Today’s post is a celebration of stone. I’ve grown up seeing it used for buildings, country walls, and paths and miss it when I spend time in places where it is not so readily available. Stone is ancient and helpful: it softens, steadies, anchors.
My first stone bridge has pedigree. It’s one that the Brontë family used to cross the river across from the waterfall on the path that leads over the moor from Haworth to Top Withens. Actually the original bridge was swept away in a flood and this is a replacement, made to a similar design.

Anyone who thinks of stone as hard and unyielding hasn’t noticed how feet and water change it. You can see it on these stones, laid to preserve steps roughly cut into the hillside across from the Brontë bridge.
Steps like these are scattered throughout our wild places. They’re designed to suit ramblers who wouldn’t be up there if they couldn’t clamber a little. A landscape architect who carefully calculates the height and width of each rise might smile (or wince) and in practise, many countryside steps are flanked by worn, muddy paths that have proved easier to tread in normal conditions.

These river rocks would turn the ankle: luckily they’re not being used as a path but a decorative feature in a garden. Moss is gradually creeping over their patterned surfaces.

This rough and ready stone path leads from Grasmere to Rydal Water. Its higgledy piggledyness fascinates me. It doesn’t seem very old, does it? Not old enough for Wordsworth or Coleridge or their buddies, though I have no doubt they passed this way.
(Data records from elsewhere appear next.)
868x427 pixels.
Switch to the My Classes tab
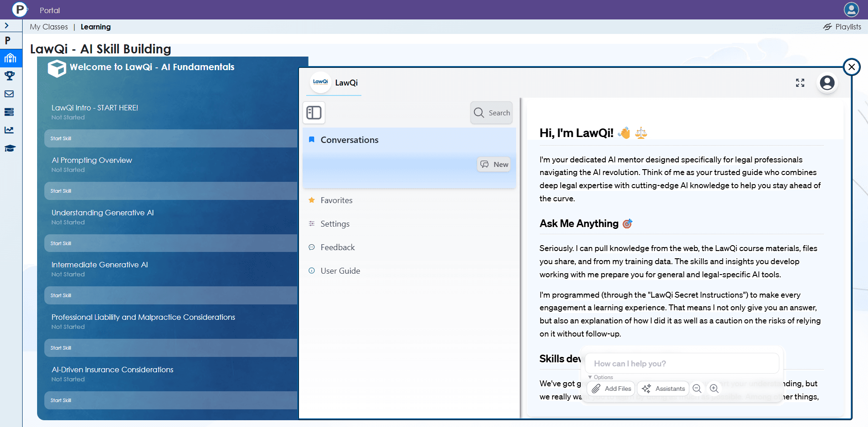(49, 27)
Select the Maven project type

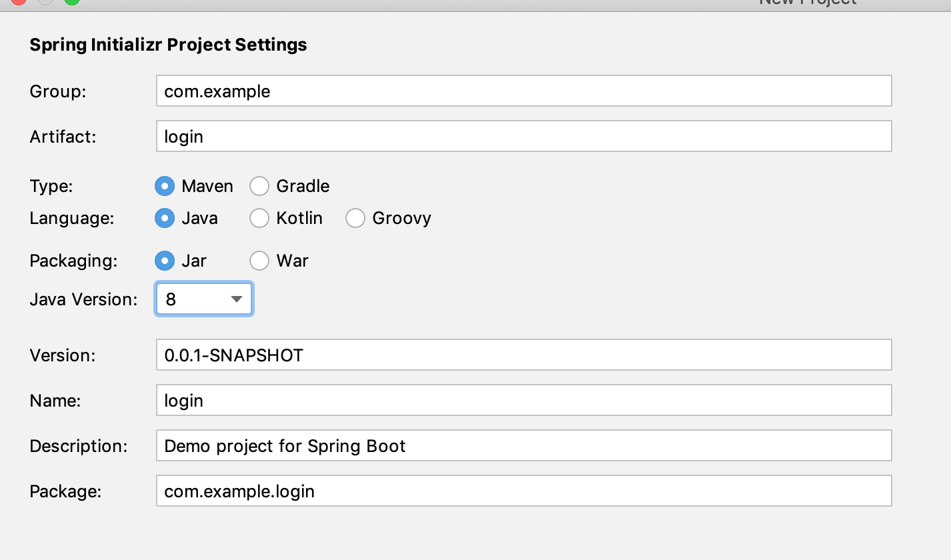click(165, 186)
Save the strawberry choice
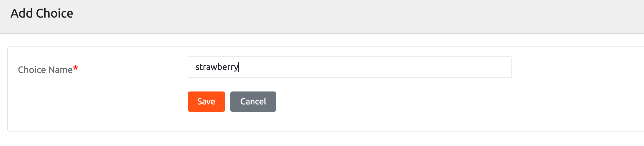Viewport: 644px width, 146px height. (206, 102)
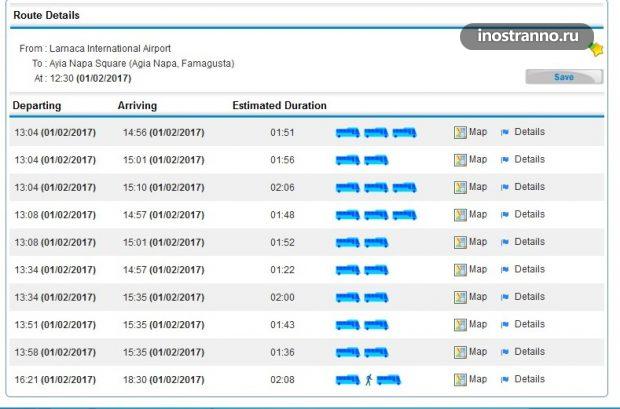Open Details for 13:58 departure route
The image size is (620, 409).
[529, 352]
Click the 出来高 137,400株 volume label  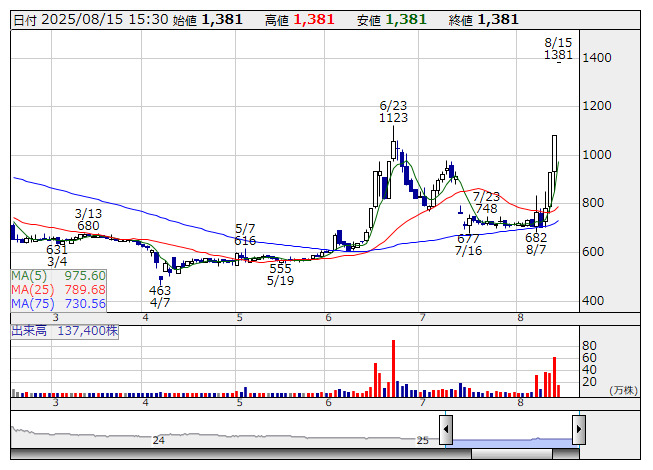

A standing stone marks the steps leading to a path through woodland – this is in the Midlands, but for many, that counts as North. It makes too lovely an addition here for us to quibble about geography.

I’ll end with another stone bridge crossing a river with fields enclosed by dry stone walls in the background. This is near the limestone pavement I wrote about in an earlier post.
Once again you have sent me to Auden’s “In Praise of Limestone.” These photos are all so contemplative in effect, but my favorite is the second one, the steps in what seems an aura, not a reality. How beautiful! And thanks for “higgledy piggledyness”! I have not heard of higgledy piggledy in forever! It was part of my childhood in a Babar record that my brother and I played hourly, I think. I must start using it!
I was thinking of ‘In Praise Of Limestone’ too when writing this – such a great poem for lovers of this kind of landscape. I’m glad you thought of it too.
What beautiful landscapes. 😊
Thanks, Irene.
I miss stone here in Suffolk and realise how much I took it for granted as part of the landscape in Scotland. (Most of the houses here are brick, with a few built from a mix of flint and brick.)
It must seem strange to people who haven’t lived in a stone area that we can say this. But if your eye is tuned into stone, it is such a rich and attractive material.
I, too, fine stone very beautiful. In Maine, it is seldom used for bridges or houses but often for walls, young and old. In the woods behind our house, there are stonewalls left over from when this area was fields for farming.
They are lovely relics. You’ve reminded me of going to Bishop’s Castle, asking for directions to the castle which we could not find, then being told it had fallen into disrepair and that the stone had been reused over the last few hundred years to make other buildings in town, such as the Castle Hotel.
these pictures have brought back memories of the time i visited haworth and walked around the moors. thank you for sharing.
I’m very pleased to have brought back happy memories.
well, i’m a devoted fan of emily bronte. 🙂
Lots of rocks here in Labrador – but I do miss the dry stone walls and hawthorn hedges of northern England. A wooden fence isn’t quite the same, although they can be attractive.
The hedgerows are lovely too. It’s interesting to see how new hedges are made and encouraged to thicken at this time of the year.
I love the stonework shown here…Also, I tried to share your post on my page but fb would not allow and said someone found the post offensive. This must be mistake!
That’s ironic, given some of the things I read about fb. If there’s a way to object, please do! 🙂
I like this collection. Nicely observed and presented.
Thanks, Louis. I keep seeing pictures I could have added in, but these ones seemed to suit each other.
Lovely. The stone paths make you think of all the people who’ve tread there before.
I enjoy that sense when I’m out walking, even when the paths are fresh.